__Request__
Copy the stretch of the material from the line containing "Given: Click the" through the line containing "Looking at the", with both of those lines included. Leave the pictures out of your copy.

__Data entries__
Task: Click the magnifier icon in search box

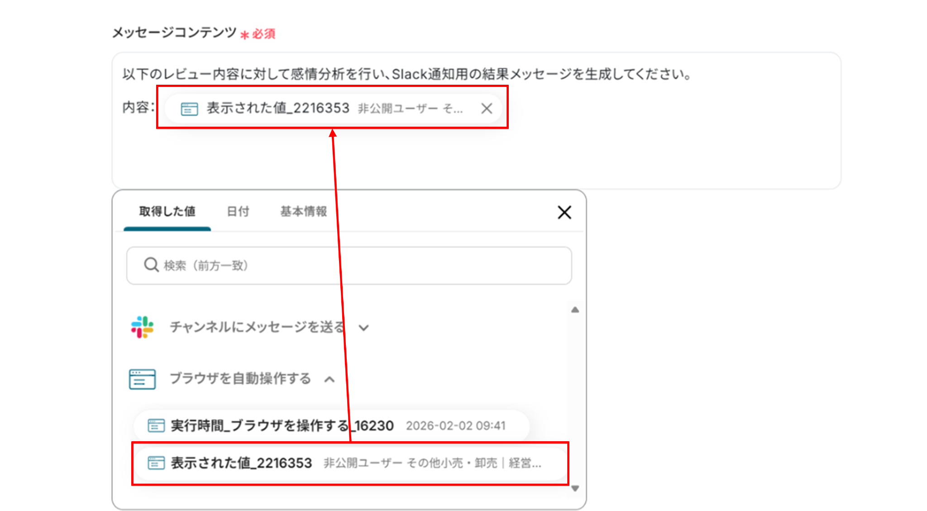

==

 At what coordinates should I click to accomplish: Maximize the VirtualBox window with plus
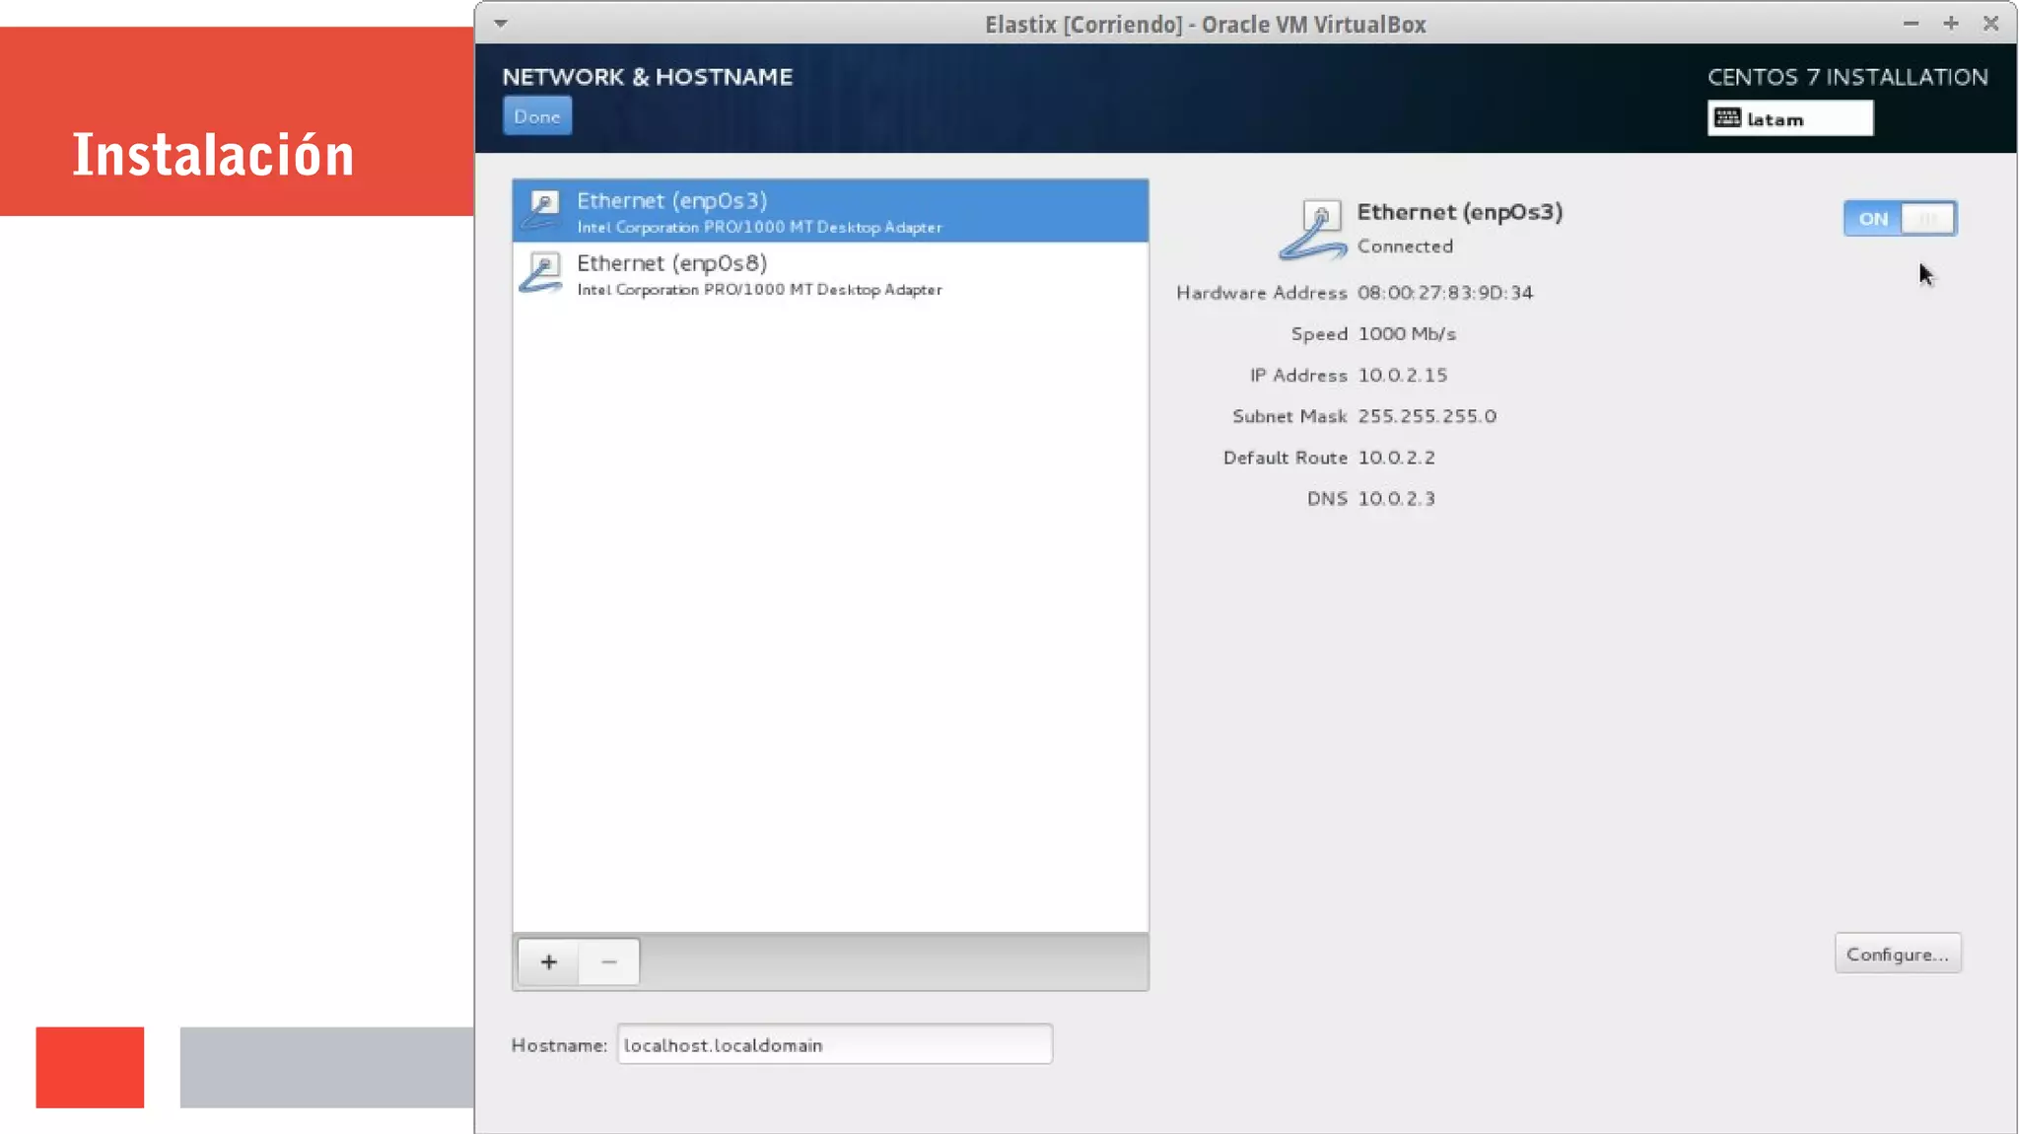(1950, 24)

...

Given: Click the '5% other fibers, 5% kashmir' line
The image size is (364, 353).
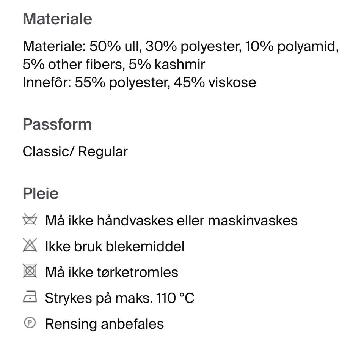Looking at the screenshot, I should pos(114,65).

__The completed task__
Given: Click the '5% other fibers, 5% kashmir' line
The image size is (364, 353).
Looking at the screenshot, I should pos(114,65).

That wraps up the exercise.